→ EXERCISE GOAL: Please rewrite all of the records below, substituting "Display area" for every "Viewport" and leaving everything else unchanged.

→ DATA LISTING:

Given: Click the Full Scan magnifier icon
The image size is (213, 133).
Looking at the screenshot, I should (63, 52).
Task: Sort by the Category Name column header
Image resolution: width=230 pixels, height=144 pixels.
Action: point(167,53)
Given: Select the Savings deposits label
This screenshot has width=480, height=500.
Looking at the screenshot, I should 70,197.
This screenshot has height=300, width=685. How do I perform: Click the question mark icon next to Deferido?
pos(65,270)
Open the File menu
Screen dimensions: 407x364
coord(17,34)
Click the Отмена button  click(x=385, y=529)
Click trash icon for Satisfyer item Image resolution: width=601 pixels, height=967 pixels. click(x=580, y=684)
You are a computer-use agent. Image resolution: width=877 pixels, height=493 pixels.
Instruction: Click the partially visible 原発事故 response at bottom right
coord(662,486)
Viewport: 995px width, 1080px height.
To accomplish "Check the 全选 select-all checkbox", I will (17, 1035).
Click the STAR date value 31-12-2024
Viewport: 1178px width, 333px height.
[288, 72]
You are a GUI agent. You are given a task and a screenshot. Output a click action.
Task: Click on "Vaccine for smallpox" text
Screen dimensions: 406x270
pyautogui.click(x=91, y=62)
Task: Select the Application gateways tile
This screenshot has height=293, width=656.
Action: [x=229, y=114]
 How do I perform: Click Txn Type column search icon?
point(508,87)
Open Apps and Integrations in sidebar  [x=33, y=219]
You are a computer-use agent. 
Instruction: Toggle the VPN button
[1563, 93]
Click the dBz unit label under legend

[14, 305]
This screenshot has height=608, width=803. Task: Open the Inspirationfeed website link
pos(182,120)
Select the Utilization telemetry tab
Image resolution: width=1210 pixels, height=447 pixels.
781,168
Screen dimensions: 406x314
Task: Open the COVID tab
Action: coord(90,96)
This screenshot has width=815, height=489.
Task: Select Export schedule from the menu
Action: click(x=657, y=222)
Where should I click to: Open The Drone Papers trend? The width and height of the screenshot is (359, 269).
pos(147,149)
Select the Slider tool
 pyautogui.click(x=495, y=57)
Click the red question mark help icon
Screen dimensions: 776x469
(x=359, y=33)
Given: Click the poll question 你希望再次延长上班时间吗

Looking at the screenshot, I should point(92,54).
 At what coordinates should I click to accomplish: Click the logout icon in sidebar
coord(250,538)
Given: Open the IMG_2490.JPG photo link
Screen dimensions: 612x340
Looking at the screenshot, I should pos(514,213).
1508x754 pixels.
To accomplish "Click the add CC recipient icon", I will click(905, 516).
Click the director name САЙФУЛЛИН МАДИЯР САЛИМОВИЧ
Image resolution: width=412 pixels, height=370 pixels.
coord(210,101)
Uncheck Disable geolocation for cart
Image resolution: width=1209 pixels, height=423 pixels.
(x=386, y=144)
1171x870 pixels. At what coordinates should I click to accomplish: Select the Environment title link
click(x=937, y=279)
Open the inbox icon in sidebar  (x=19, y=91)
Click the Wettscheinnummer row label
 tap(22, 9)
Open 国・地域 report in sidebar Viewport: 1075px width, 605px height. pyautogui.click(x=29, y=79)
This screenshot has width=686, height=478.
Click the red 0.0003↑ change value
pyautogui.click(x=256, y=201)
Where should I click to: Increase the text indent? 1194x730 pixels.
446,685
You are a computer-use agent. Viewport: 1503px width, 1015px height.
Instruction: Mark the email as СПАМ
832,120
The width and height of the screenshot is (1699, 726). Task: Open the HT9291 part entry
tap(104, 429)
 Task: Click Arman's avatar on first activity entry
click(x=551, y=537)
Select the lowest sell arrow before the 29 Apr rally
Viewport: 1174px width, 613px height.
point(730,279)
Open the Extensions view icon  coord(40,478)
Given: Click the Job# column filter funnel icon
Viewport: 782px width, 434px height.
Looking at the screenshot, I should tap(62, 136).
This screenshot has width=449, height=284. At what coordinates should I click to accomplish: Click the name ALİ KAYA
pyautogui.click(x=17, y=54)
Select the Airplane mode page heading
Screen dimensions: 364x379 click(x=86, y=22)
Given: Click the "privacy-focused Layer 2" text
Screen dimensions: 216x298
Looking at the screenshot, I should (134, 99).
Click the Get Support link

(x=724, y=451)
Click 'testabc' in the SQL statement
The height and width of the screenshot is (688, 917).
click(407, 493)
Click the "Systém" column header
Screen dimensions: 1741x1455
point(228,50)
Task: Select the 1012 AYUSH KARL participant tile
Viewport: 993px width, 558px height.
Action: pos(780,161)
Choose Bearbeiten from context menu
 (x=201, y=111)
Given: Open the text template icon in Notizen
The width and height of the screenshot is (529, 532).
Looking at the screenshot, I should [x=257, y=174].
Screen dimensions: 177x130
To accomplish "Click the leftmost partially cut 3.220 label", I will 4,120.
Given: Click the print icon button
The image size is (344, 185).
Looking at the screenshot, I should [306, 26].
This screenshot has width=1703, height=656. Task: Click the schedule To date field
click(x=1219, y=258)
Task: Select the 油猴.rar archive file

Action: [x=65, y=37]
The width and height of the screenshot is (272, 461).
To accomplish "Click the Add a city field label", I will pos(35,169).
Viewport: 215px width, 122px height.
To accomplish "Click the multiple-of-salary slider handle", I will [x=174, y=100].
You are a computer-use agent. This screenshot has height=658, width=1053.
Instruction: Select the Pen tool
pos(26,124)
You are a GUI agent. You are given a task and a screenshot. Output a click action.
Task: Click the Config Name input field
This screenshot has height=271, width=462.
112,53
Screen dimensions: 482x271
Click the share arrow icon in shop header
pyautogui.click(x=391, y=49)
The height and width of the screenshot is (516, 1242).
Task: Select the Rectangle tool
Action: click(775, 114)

→ FULL OUTPUT:
Given: Click the Full Scan magnifier icon
The image size is (213, 133).
Looking at the screenshot, I should (63, 52).
Task: Sort by the Category Name column header
Image resolution: width=230 pixels, height=144 pixels.
Action: point(167,53)
Given: Select the Savings deposits label
This screenshot has width=480, height=500.
Looking at the screenshot, I should 70,197.
This screenshot has height=300, width=685. How do I perform: Click the question mark icon next to Deferido?
pos(65,270)
Open the File menu
Screen dimensions: 407x364
coord(17,34)
Click the Отмена button  click(x=385, y=529)
Click trash icon for Satisfyer item Image resolution: width=601 pixels, height=967 pixels. click(x=580, y=684)
You are a computer-use agent. Image resolution: width=877 pixels, height=493 pixels.
Instruction: Click the partially visible 原発事故 response at bottom right
coord(662,486)
Display area: 995px width, 1080px height.
To accomplish "Check the 全选 select-all checkbox", I will (17, 1035).
Click the STAR date value 31-12-2024
Display area: 1178px width, 333px height.
[288, 72]
You are a GUI agent. You are given a task and a screenshot. Output a click action.
Task: Click on "Vaccine for smallpox" text
Screen dimensions: 406x270
pyautogui.click(x=91, y=62)
Task: Select the Application gateways tile
This screenshot has height=293, width=656.
Action: [x=229, y=114]
 How do I perform: Click Txn Type column search icon?
point(508,87)
Open Apps and Integrations in sidebar  [x=33, y=219]
You are a computer-use agent. 
Instruction: Toggle the VPN button
[1563, 93]
Click the dBz unit label under legend

[14, 305]
This screenshot has height=608, width=803. Task: Open the Inspirationfeed website link
pos(182,120)
Select the Utilization telemetry tab
Image resolution: width=1210 pixels, height=447 pixels.
781,168
Screen dimensions: 406x314
Task: Open the COVID tab
Action: coord(90,96)
This screenshot has width=815, height=489.
Task: Select Export schedule from the menu
Action: click(x=657, y=222)
Where should I click to: Open The Drone Papers trend? The width and height of the screenshot is (359, 269).
pos(147,149)
Select the Slider tool
 pyautogui.click(x=495, y=57)
Click the red question mark help icon
Screen dimensions: 776x469
(x=359, y=33)
Given: Click the poll question 你希望再次延长上班时间吗

Looking at the screenshot, I should point(92,54).
 At what coordinates should I click to accomplish: Click the logout icon in sidebar
coord(250,538)
Given: Open the IMG_2490.JPG photo link
Screen dimensions: 612x340
Looking at the screenshot, I should pos(514,213).
1508x754 pixels.
To accomplish "Click the add CC recipient icon", I will click(905, 516).
Click the director name САЙФУЛЛИН МАДИЯР САЛИМОВИЧ
Image resolution: width=412 pixels, height=370 pixels.
coord(210,101)
Uncheck Disable geolocation for cart
Image resolution: width=1209 pixels, height=423 pixels.
(x=386, y=144)
1171x870 pixels. At what coordinates should I click to accomplish: Select the Environment title link
click(x=937, y=279)
Open the inbox icon in sidebar  (x=19, y=91)
Click the Wettscheinnummer row label
 tap(22, 9)
Open 国・地域 report in sidebar Display area: 1075px width, 605px height. pyautogui.click(x=29, y=79)
This screenshot has width=686, height=478.
Click the red 0.0003↑ change value
pyautogui.click(x=256, y=201)
Where should I click to: Increase the text indent? 1194x730 pixels.
446,685
You are a computer-use agent. Display area: 1503px width, 1015px height.
Instruction: Mark the email as СПАМ
832,120
The width and height of the screenshot is (1699, 726). Task: Open the HT9291 part entry
tap(104, 429)
 Task: Click Arman's avatar on first activity entry
click(x=551, y=537)
Select the lowest sell arrow before the 29 Apr rally
Display area: 1174px width, 613px height.
point(730,279)
Open the Extensions view icon  coord(40,478)
Given: Click the Job# column filter funnel icon
Display area: 782px width, 434px height.
Looking at the screenshot, I should tap(62, 136).
This screenshot has width=449, height=284. At what coordinates should I click to accomplish: Click the name ALİ KAYA
pyautogui.click(x=17, y=54)
Select the Airplane mode page heading
Screen dimensions: 364x379 click(x=86, y=22)
Given: Click the "privacy-focused Layer 2" text
Screen dimensions: 216x298
Looking at the screenshot, I should (134, 99).
Click the Get Support link

(x=724, y=451)
Click 'testabc' in the SQL statement
The height and width of the screenshot is (688, 917).
click(407, 493)
Click the "Systém" column header
Screen dimensions: 1741x1455
point(228,50)
Task: Select the 1012 AYUSH KARL participant tile
Display area: 993px width, 558px height.
Action: pos(780,161)
Choose Bearbeiten from context menu
 (x=201, y=111)
Given: Open the text template icon in Notizen
The width and height of the screenshot is (529, 532).
Looking at the screenshot, I should [x=257, y=174].
Screen dimensions: 177x130
To accomplish "Click the leftmost partially cut 3.220 label", I will 4,120.
Given: Click the print icon button
The image size is (344, 185).
Looking at the screenshot, I should [306, 26].
This screenshot has width=1703, height=656. Task: Click the schedule To date field
click(x=1219, y=258)
Task: Select the 油猴.rar archive file

Action: [x=65, y=37]
The width and height of the screenshot is (272, 461).
To accomplish "Click the Add a city field label", I will pos(35,169).
Display area: 215px width, 122px height.
To accomplish "Click the multiple-of-salary slider handle", I will [x=174, y=100].
You are a computer-use agent. This screenshot has height=658, width=1053.
Instruction: Select the Pen tool
pos(26,124)
You are a GUI agent. You are given a task and a screenshot. Output a click action.
Task: Click the Config Name input field
This screenshot has height=271, width=462.
112,53
Screen dimensions: 482x271
Click the share arrow icon in shop header
pyautogui.click(x=391, y=49)
The height and width of the screenshot is (516, 1242).
Task: Select the Rectangle tool
Action: click(775, 114)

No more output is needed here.